Arbitro: Marco Ferrara della sezione di Roma 2, coadiuvato dagli assistenti Andrea Minopoli di Napoli e Antonio Russo di Torre del Greco.
Marcatori: Sesti al 47′ e al 67′, Gioè (rig) all’89’.
Note: Circa 800 spettatori. Recupero 3′ pt, 9′ st. Ammoniti Sborgi, Sesti, Pagnini, Tassi. Espulso Benucci.

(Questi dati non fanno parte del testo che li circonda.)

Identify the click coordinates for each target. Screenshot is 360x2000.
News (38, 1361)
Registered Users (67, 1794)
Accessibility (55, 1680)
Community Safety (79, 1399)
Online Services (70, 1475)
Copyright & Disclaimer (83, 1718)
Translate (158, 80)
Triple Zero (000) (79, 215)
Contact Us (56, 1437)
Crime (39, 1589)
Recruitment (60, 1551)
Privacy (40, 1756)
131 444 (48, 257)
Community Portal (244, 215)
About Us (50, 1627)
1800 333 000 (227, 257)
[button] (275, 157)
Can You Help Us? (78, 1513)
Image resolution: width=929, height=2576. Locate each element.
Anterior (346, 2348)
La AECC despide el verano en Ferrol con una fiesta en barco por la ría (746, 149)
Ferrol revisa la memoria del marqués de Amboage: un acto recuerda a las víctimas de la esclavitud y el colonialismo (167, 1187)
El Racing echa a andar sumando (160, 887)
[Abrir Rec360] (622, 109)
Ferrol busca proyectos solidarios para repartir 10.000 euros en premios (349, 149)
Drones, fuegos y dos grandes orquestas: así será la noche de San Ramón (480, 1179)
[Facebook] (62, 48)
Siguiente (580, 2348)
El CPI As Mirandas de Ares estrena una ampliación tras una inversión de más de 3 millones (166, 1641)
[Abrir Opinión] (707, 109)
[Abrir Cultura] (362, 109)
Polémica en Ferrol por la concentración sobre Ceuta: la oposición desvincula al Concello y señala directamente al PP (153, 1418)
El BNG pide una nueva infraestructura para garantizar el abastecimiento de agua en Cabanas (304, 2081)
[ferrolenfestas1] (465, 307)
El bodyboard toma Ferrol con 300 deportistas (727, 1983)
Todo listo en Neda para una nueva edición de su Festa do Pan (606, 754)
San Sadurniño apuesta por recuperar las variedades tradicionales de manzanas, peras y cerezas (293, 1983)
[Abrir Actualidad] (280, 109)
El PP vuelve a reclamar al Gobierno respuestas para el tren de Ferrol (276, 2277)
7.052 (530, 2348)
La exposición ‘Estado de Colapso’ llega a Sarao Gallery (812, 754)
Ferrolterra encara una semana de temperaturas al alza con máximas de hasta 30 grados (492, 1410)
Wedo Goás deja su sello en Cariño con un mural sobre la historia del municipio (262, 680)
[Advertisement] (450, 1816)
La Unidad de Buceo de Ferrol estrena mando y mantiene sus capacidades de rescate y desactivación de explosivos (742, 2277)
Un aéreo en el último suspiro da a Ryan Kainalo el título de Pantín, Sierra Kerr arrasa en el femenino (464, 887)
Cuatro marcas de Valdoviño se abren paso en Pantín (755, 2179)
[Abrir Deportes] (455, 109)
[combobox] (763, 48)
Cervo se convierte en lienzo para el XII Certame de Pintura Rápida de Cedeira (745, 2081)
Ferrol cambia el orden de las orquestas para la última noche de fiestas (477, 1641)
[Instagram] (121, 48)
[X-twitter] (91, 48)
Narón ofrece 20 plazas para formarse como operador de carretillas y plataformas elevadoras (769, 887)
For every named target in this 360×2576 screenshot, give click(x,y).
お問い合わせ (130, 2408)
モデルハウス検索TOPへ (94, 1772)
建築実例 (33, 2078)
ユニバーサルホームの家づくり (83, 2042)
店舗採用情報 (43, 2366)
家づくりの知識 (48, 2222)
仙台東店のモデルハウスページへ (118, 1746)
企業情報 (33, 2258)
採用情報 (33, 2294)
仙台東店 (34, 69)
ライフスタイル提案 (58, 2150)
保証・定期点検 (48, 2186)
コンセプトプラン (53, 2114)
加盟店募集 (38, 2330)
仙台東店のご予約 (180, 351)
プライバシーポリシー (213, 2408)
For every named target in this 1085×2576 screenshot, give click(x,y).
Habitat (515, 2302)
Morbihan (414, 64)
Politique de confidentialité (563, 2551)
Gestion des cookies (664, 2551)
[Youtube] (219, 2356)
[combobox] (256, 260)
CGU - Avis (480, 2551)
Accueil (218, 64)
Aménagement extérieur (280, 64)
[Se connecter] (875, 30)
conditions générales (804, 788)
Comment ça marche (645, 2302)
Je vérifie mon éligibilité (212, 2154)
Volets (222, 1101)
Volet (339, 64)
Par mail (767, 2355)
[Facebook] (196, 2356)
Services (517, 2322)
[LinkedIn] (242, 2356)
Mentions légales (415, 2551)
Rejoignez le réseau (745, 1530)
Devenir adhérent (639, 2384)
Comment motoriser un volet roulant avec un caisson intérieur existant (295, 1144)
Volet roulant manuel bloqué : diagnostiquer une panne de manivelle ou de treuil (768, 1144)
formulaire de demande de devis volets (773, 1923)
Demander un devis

Questo il commento post partita del Mister Simone Venturi: «Sicuramente siamo in emergenza a centrocampo con le assenze di Settembrini e Lattarulo, Atzeni è stato male tutta la settimana ed ho dovuto adattare Greselin in una posizione non sua. Non voglio però trovare scuse in alcun caso, sono molto arrabbiato perché potevamo e dovevamo fare molto meglio. Non è stata una bella partita, non abbiamo reagito al gol subito al primo tiro in porta e ci siamo ritrovati in balia degli eventi dopo aver avuto tanto possesso palla senza aver rischiato praticamente nulla. Poca reazione, poca lucidità, poca cattiveria, se si escludono gli ultimi 10 minuti credo che il nostro secondo tempo non sia stato minimamente sufficiente. Stiamo lavorando sulla fase difensiva, ci sono troppe disattenzioni e non possiamo permetterci di continuare a regalare reti così. Non è concepibile e dobbiamo migliorare a tutti i costi per alzare l’asticella».
Conclude esprimendosi in merito alla partita di Coppa Italia in programma per mercoledì 22 a Correggio: «La Coppa è importante, ci teniamo noi, ci tiene la società e credo sia meglio giocare subito per riscattarci e soprattutto imparare a dare continuità alle prestazioni trasformando la rabbia agonistica che avremo dopo la partita di oggi».